There is so much happening in the present it is difficult to think of anything except what is going on around you right now. But I am a little bit ahead in my efforts so I have some small amount of time to think about past presidents. Frankly, I'm a little tired of thinking about our present one.
The other day someone wrote about me that I never said anything good about a Democrat. That is patently untrue. All presidents make mistakes. Some greater than others. Unfortunately, most of those mistakes are driven by ideology. I admire the way FDR took on WWII without flinching. It must have been like trying to juggle 6 balls in the dark. It was an arduous task and he was not a well man. I remember quite a bit about WWII even though I was very young then. For my age I pretty well understood what was going on. This was probably due to listening to my father and grandfather argue politics.
I admire Harry Truman more than any other Democrat. He was hard nosed and honest. He was a scrapper who took no bull from anybody. He made some hard decisions and said "the buck stops here". Best of all he meant it. He never whined, never apologized, and never even tried to throw someone else under the bus. That is except for one music critic that didn't say good things about Truman's daughter's piano playing. His one major fault was burying his head in the sand over the start of the cold war and we ended up in Korea.
But my main topic is the last president of the 20th century and the first president of the 21st.

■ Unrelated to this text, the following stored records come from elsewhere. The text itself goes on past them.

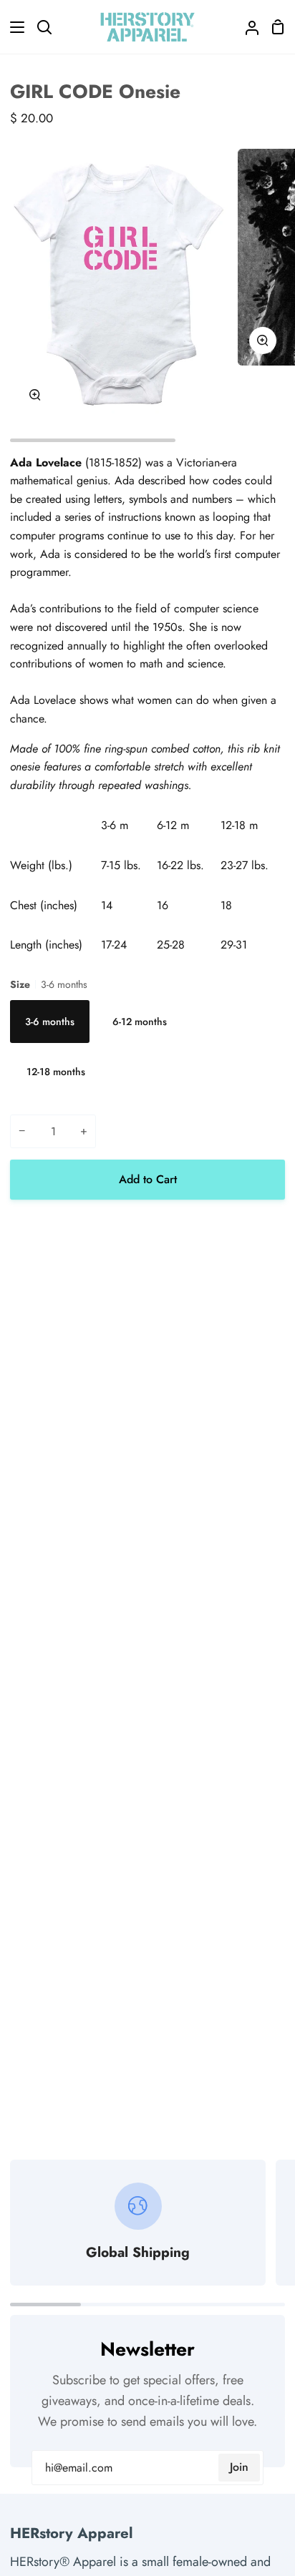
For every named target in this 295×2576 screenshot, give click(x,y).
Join (239, 2467)
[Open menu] (13, 27)
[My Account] (246, 27)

Those sixteen years were some of the best years this country has seen since the fifties. Bill Clinton was fortunate that he came in on an expanding economy and was able to have a peaceful term on the world stage. In fact at one point he complained that he wished something would come along to make his presidency more memorable. It did. But I don't think it was what he wanted or expected. Hey, nothing is ever perfect.
George W. Bush is a good man who in many cases got a bum rap. He made some serious mistakes but believed he was doing right. His biggest mistake, in my opinion, was bringing back so many of his fathers old associates rather than building an administration from his own contemporaries. He should never gone into Iraq. But he did the wrong thing for the right reasons. By the way he didn't lie. At least three different intelligence groups from three different countries said there were WMDs in Iraq. I know that people think he mishandled Katrina but the people that should have been calling for federal help didn't do so until it was too late. He tended to misspeak in public ("good job Brownie", "mission accomplished"). Those didn't go over well. But we still had another good seven years. If he had the grit to control spending in the last two years, it might have been eight good years.
I'd go back to the Clinton years or the George W. years, minus 9-11, in a second. If you think I'm wrong, stretch your memory a little, and go back and relive those days in your mind. They were better times. Which was the better president? Neither. Which was worse? Neither. Tie game. But both men loved this country. Both recognized American exceptionalism. I wish today's president were on the same page. Or even reading from the same book.